# ASSIGNED TASK
Each line of the material should be set down exactly. Pictures are not part of the copy.

■ ■ ■ ■ ■ ■ ■

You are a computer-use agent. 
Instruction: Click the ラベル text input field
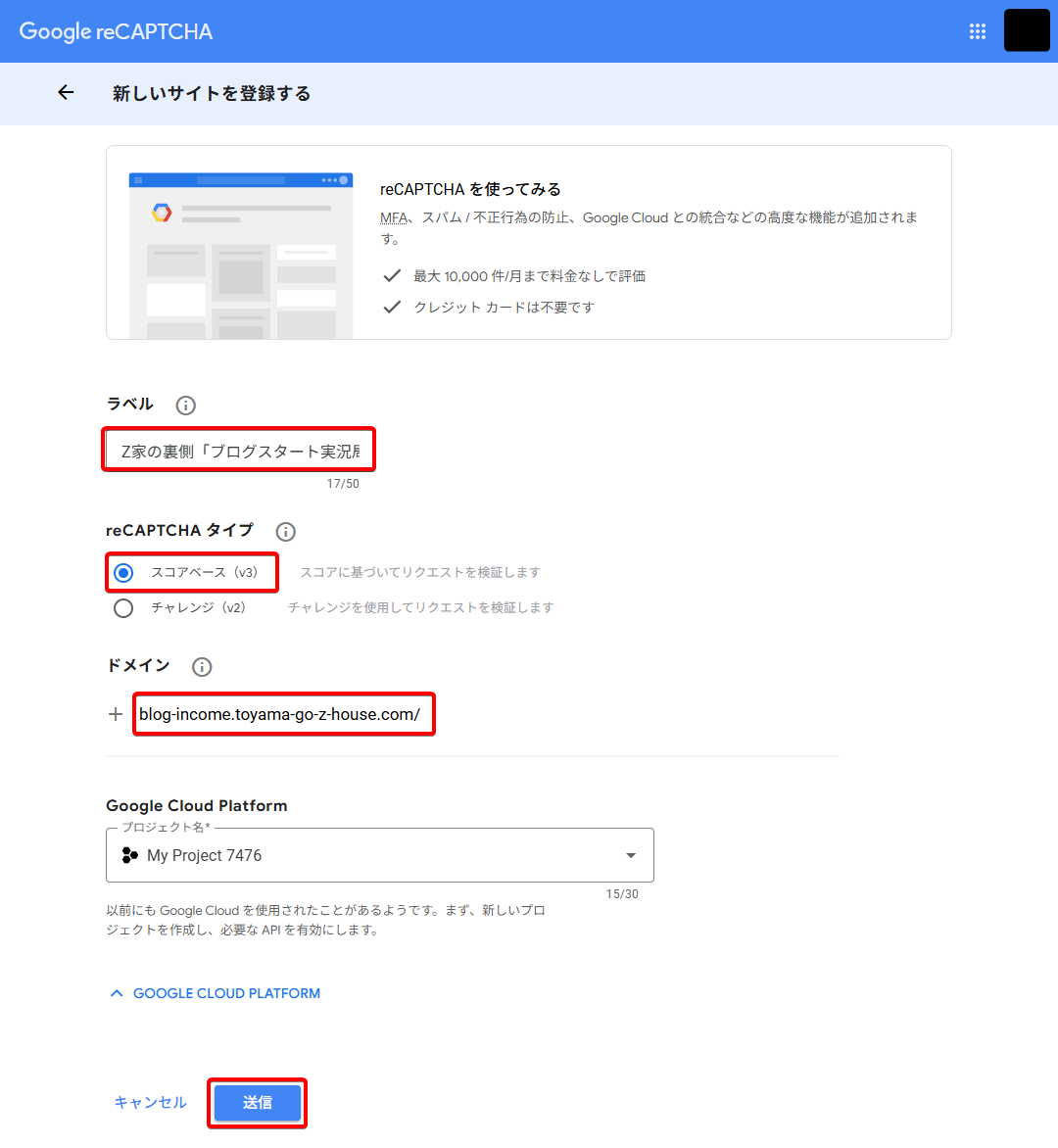coord(239,452)
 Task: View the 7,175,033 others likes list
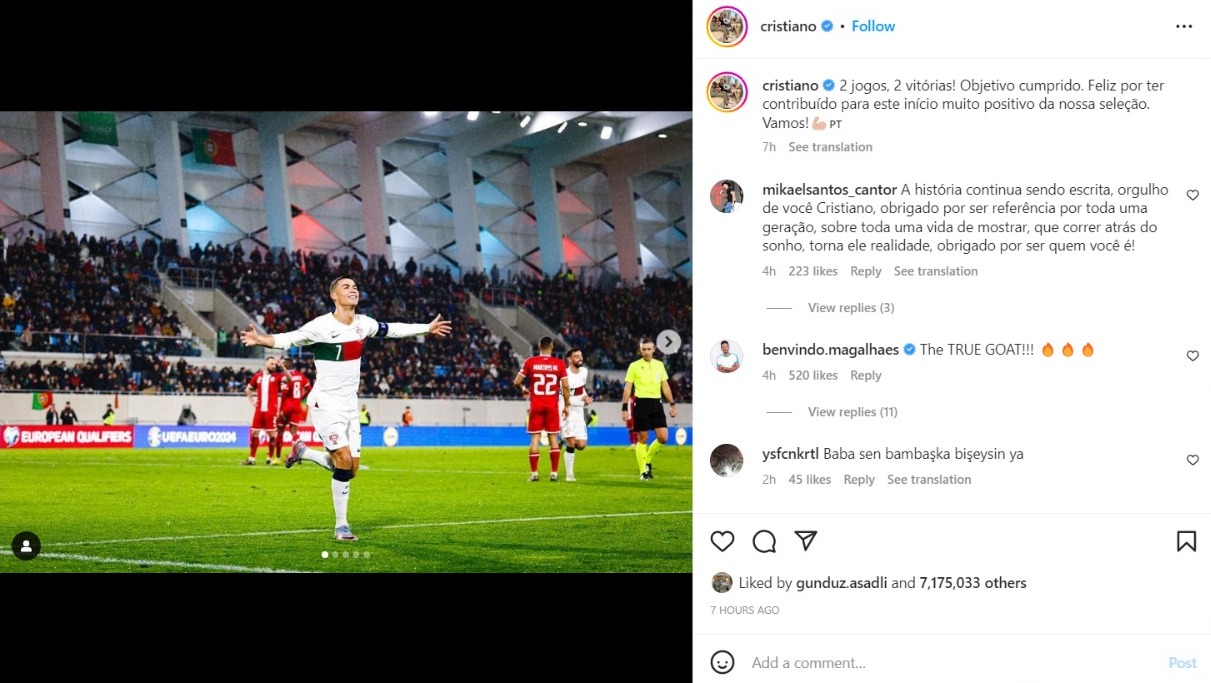click(973, 583)
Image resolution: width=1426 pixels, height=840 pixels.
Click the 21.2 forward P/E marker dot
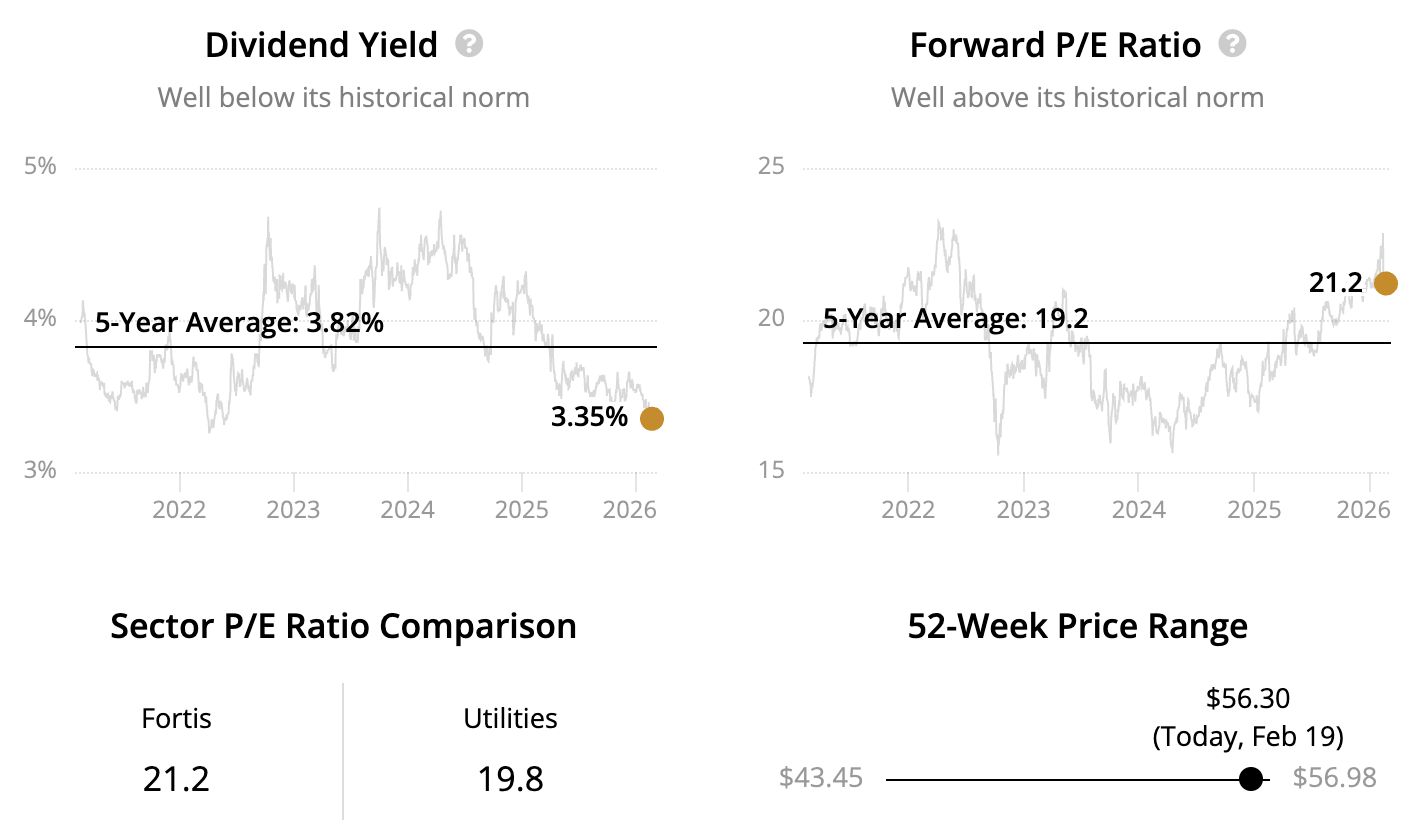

■ ■ ■ ■ ■ ■ ■

# WRITTEN ANSWER
You are a computer-use agent. 
Instruction: Click the ラベル text input field
coord(239,452)
 Task: View the 7,175,033 others likes list
click(973, 583)
Image resolution: width=1426 pixels, height=840 pixels.
Click the 21.2 forward P/E marker dot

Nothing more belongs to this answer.